In signal processing, the function of a filter is to remove unwanted parts
of the signal, such as random noise, or to extract useful parts of the signal,
such as the components lying within a certain frequency range.

The following block diagram illustrates the basic idea.

There are two main kinds of filter, analog and digital. They
are quite different in their physical makeup and in how they work.

An analog filter uses analog electronic circuits made up from components
such as resistors, capacitors and op amps to produce the required filtering
effect. Such filter circuits are widely used in such applications as noise
reduction, video signal enhancement, graphic equalisers in hi-fi systems, and
many other areas.

There are well-established standard techniques for designing an analog
filter circuit for a given requirement. At all stages, the signal being filtered
is an electrical voltage or current which is the direct analogue of the physical
quantity (e.g. a sound or video signal or transducer output) involved.

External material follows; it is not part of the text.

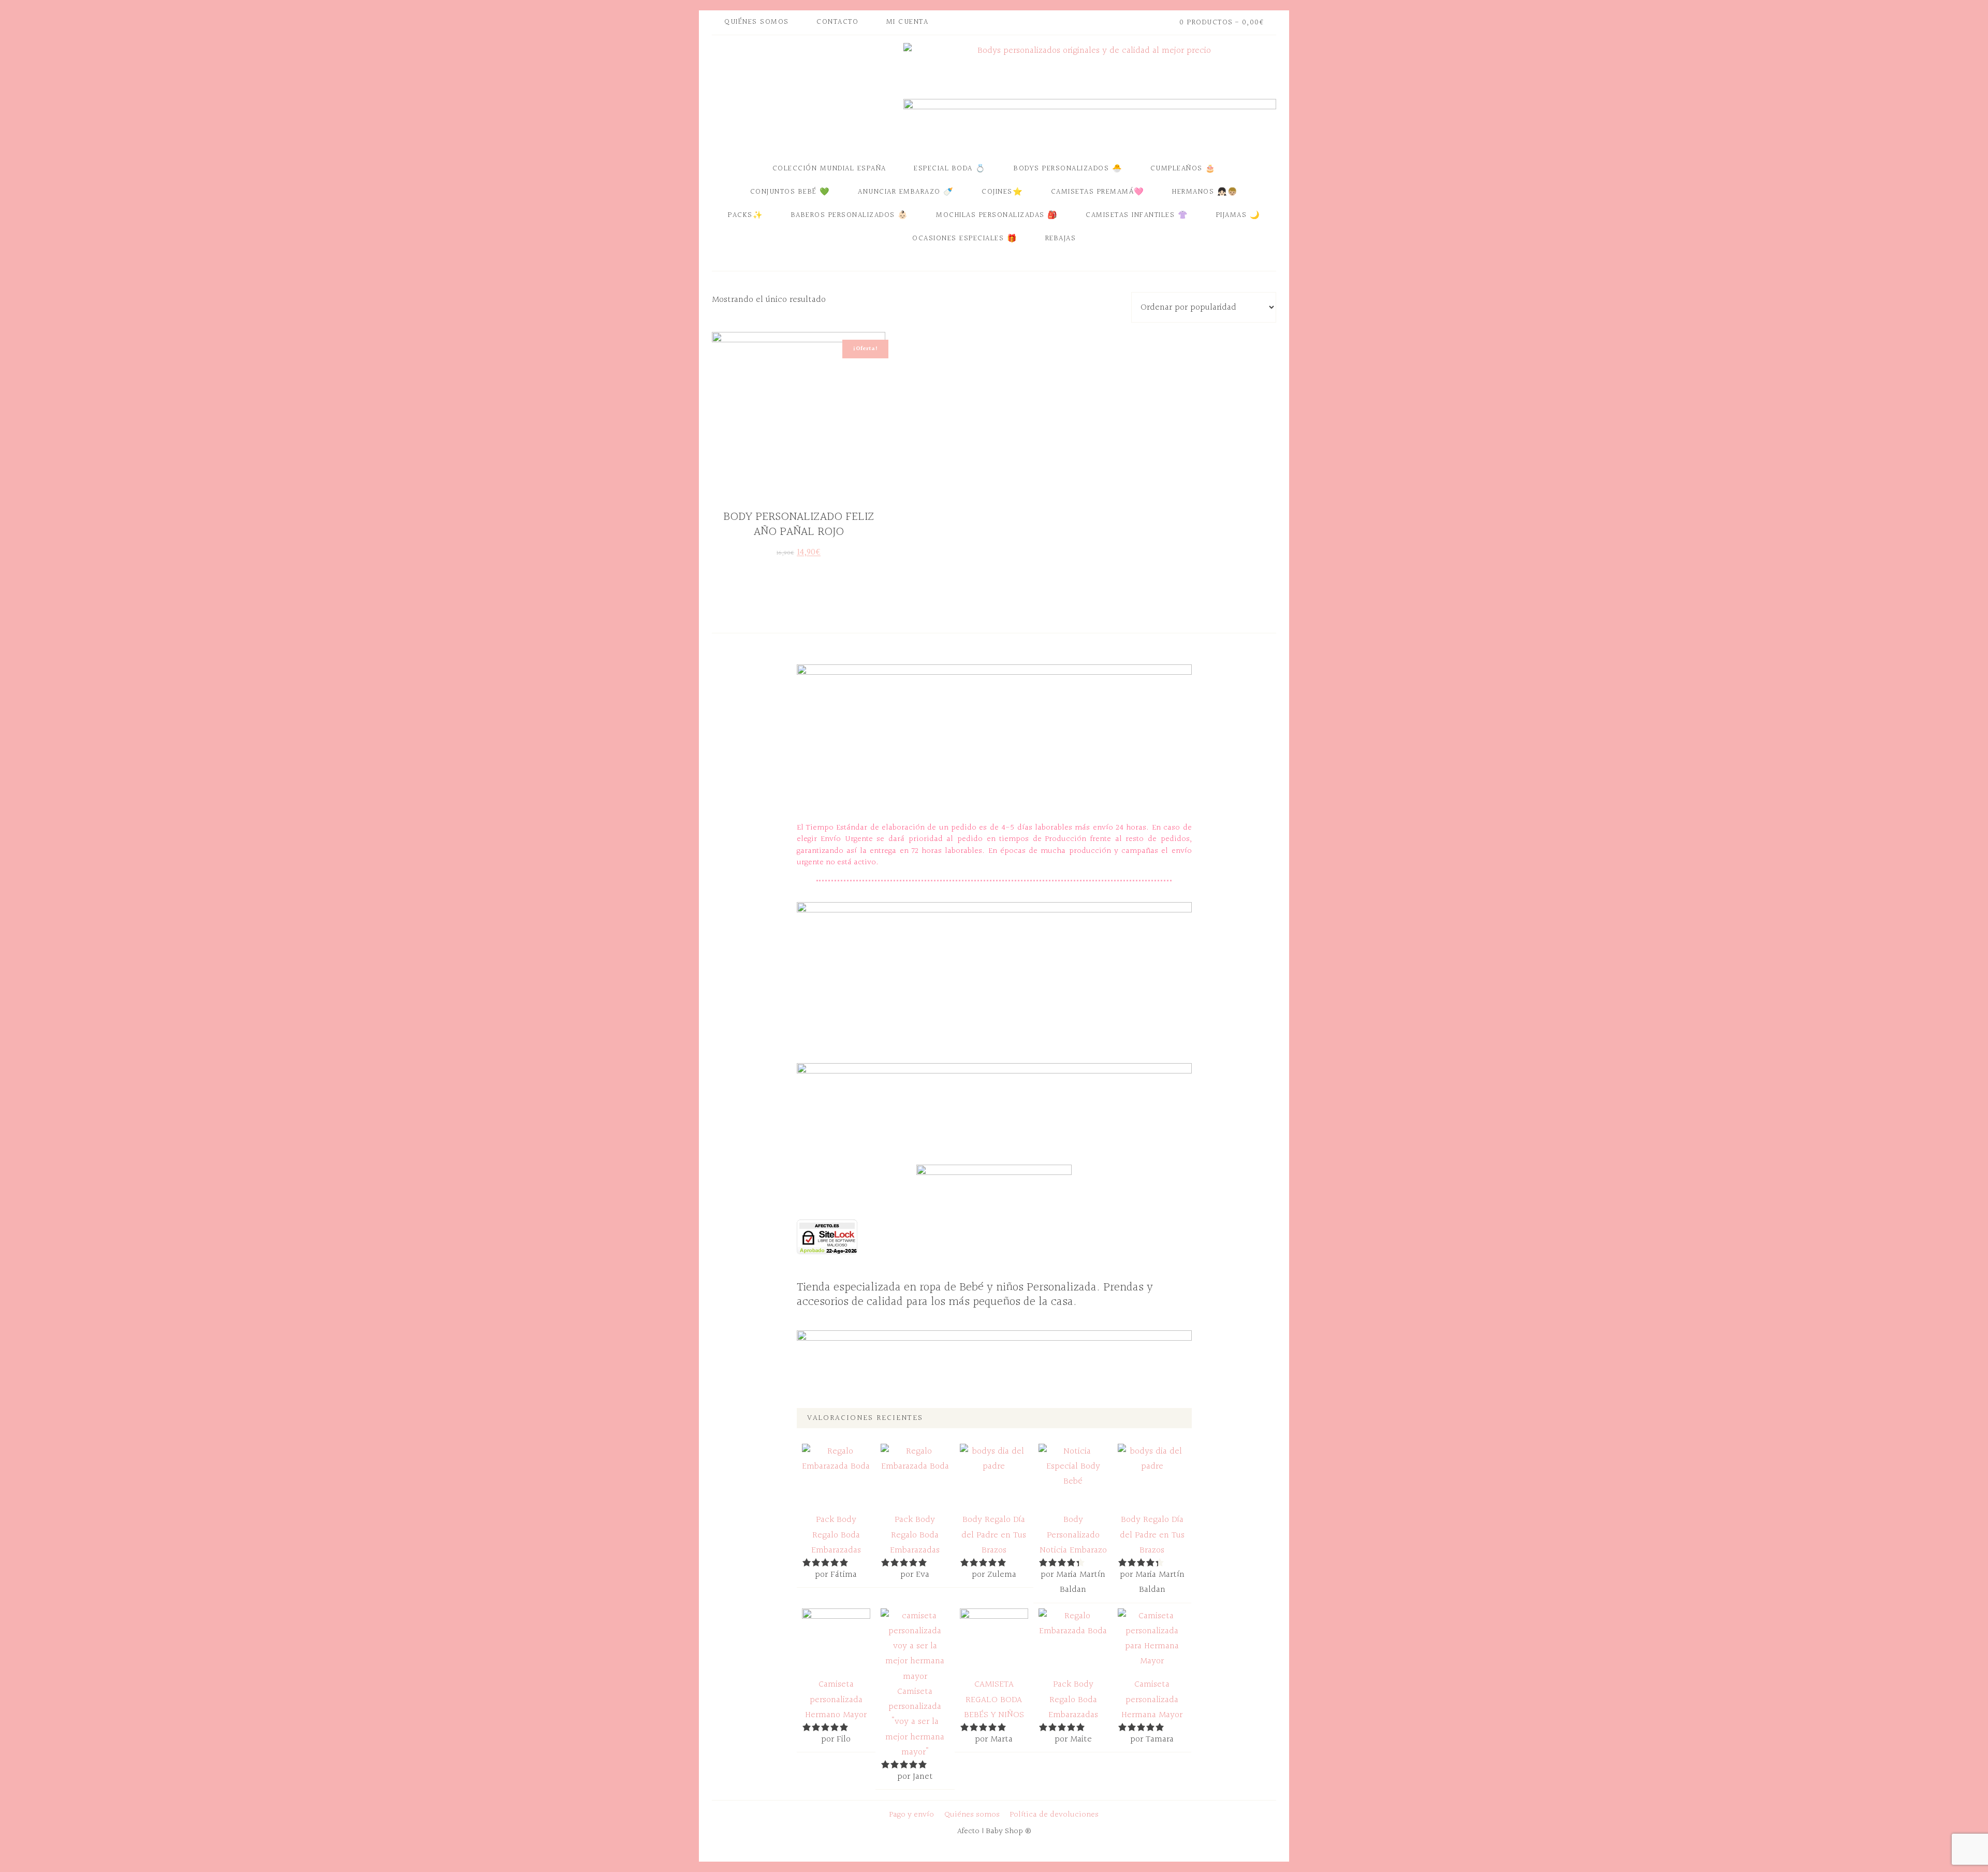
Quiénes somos (972, 1814)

A digital filter uses a digital processor to perform numerical calculations
on sampled values of the signal. The processor may be a general-purpose computer
such as a PC, or a specialised DSP (Digital Signal Processor) chip.

The analog input signal must first be sampled and digitised using an ADC
(analog to digital converter). The resulting binary numbers, representing
successive sampled values of the input signal, are transferred to the processor,
which carries out numerical calculations on them. These calculations typically
involve multiplying the input values by constants and adding the products
together. If necessary, the results of these calculations, which now represent
sampled values of the filtered signal, are output through a DAC (digital to
analog converter) to convert the signal back to analog form.

Note that in a digital filter, the signal is represented by a sequence of
numbers, rather than a voltage or current.